What The Grid Is Telling Us
The defenders of the centralized approach will say that this is what scale requires. That the alternative is hobbyist infrastructure that will never deliver real workloads. That serious AI requires serious capital. They are not wrong about the limits. They are wrong about which limits matter.
Centralized data centers should be built. The argument is not against them. The argument is that there is a parallel resource pool nobody is talking about, and that pool already exists at a scale the hyperscalers cannot match. The pool is already paid for. Already powered. Already cooled. Already distributed across every country on the planet. The hardware refresh cycle is funded by consumer purchases that happen every year without a single capex line on any corporate balance sheet.
The willingness gap is the real bottleneck. The technology to coordinate distributed compute has existed since BitTorrent. The protocols improve every year. Hardware in homes gets more capable every year. Bandwidth gets faster every year. What is missing is the coordination layer that lets the two billion machines do work for the global compute economy and get paid for it.

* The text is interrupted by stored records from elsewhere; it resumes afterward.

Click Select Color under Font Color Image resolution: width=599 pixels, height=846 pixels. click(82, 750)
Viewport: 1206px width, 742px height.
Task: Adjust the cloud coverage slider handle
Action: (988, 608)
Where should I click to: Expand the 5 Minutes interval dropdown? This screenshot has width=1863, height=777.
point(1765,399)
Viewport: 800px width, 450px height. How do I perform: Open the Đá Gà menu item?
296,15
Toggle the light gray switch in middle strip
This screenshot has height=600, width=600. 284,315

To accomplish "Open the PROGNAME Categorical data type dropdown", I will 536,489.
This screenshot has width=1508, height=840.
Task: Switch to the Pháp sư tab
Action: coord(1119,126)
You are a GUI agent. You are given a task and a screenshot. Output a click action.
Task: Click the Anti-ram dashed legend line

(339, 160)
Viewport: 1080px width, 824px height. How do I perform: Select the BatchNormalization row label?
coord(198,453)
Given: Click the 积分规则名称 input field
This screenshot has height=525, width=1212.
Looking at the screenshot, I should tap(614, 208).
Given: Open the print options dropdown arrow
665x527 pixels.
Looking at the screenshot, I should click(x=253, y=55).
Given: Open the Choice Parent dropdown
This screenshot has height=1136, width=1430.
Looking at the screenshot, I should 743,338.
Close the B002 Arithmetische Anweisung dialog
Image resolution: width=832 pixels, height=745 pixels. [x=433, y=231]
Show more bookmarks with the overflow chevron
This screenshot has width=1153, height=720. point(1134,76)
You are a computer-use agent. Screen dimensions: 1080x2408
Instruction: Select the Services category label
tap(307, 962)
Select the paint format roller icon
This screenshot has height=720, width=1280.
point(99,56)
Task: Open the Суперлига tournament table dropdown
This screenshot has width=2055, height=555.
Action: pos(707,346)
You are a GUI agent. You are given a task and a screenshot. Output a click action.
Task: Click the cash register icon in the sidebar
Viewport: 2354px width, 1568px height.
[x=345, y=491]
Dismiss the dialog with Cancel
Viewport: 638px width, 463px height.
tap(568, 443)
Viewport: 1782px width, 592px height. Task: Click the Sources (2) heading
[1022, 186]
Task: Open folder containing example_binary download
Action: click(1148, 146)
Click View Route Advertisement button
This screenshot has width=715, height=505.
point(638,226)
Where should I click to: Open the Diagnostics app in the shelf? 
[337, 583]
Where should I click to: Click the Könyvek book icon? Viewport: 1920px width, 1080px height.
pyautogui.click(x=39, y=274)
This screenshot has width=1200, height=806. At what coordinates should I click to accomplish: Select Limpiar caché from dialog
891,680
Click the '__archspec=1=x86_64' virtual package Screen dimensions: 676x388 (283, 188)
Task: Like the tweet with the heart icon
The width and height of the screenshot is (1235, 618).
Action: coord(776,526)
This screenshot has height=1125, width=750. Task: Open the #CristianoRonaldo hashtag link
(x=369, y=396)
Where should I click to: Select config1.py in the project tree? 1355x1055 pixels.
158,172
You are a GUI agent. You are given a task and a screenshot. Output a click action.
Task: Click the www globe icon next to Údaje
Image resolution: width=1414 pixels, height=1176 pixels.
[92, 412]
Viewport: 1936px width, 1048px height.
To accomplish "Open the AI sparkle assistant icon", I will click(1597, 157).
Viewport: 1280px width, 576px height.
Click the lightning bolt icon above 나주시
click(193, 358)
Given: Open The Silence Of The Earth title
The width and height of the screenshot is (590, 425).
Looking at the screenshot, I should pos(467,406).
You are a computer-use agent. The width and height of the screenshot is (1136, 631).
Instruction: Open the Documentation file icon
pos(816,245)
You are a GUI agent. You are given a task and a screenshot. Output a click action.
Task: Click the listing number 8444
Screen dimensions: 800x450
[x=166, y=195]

A coal plant in Ohio is being kept open to power a data center that runs models a consumer GPU could run, in parallel, for free, in a kitchen in the same town. That is the picture that should be hanging on the wall of every infrastructure investment committee in the country. The infrastructure being demanded is also the infrastructure being ignored.
The hardware already exists. Half a trillion dollars is being spent to build a second copy of something we have already paid for. The grid is buckling under the cost of the second copy. The first copy sits idle, two billion machines deep, waiting for somebody to figure out how to use what is already there.